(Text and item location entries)

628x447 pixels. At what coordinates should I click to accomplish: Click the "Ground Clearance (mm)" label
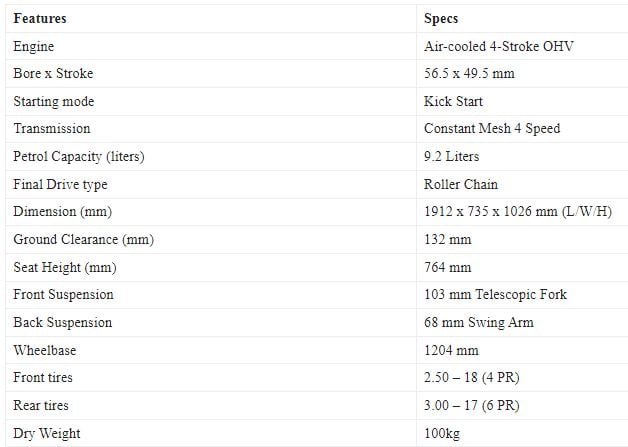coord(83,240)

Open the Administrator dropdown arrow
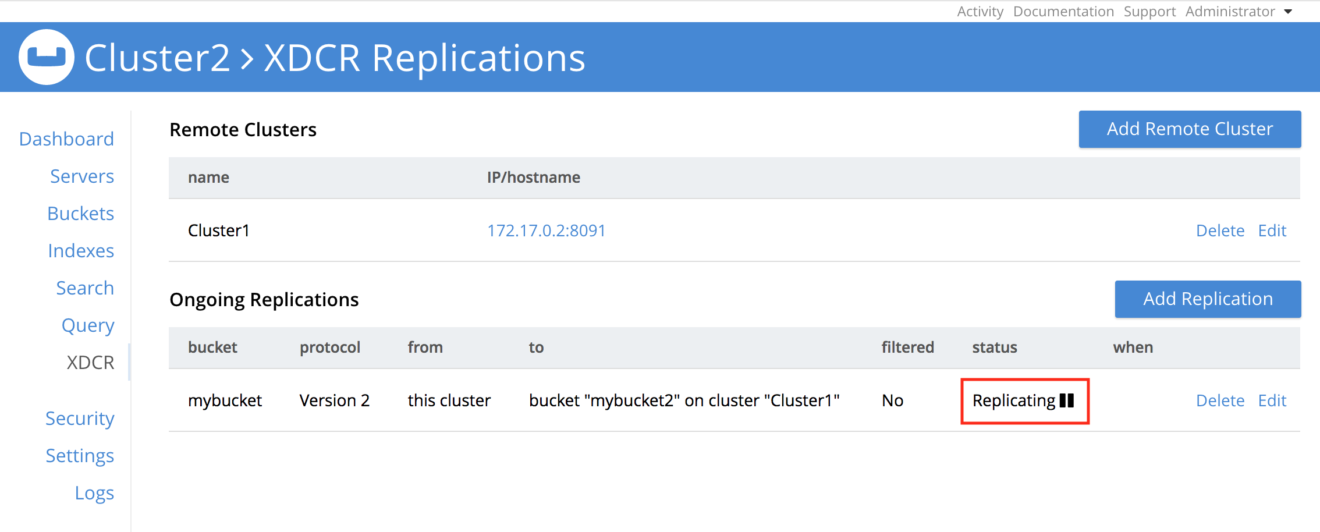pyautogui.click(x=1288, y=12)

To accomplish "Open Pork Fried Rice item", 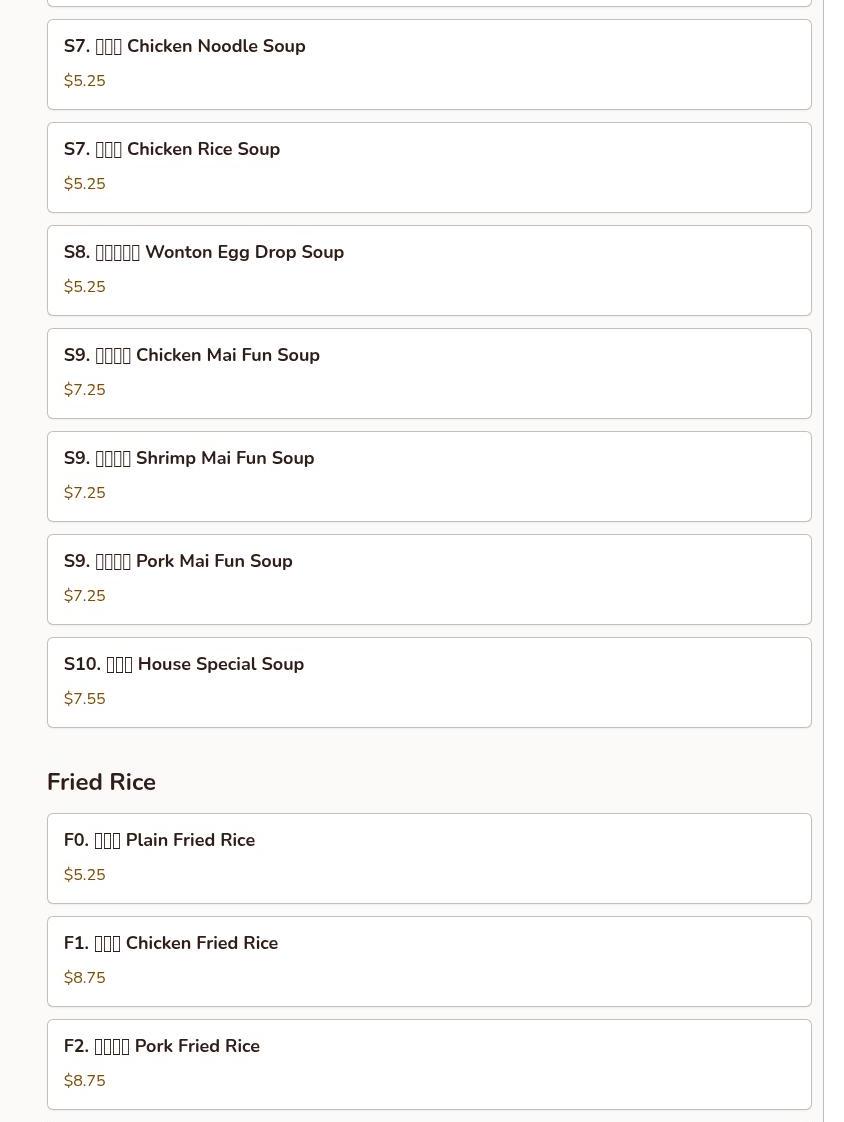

| INSTRUCTION |
Rewrite all the entries above, swapping "Open" for "Select" and changing nothing else. Omit the pictures from your answer.

| EXERCISE RESULT |
628x447 pixels. At what coordinates should I click to accomplish: Click the "Ground Clearance (mm)" label
coord(83,240)

Select the Administrator dropdown arrow
pyautogui.click(x=1288, y=12)

To accomplish "Select Pork Fried Rice item", 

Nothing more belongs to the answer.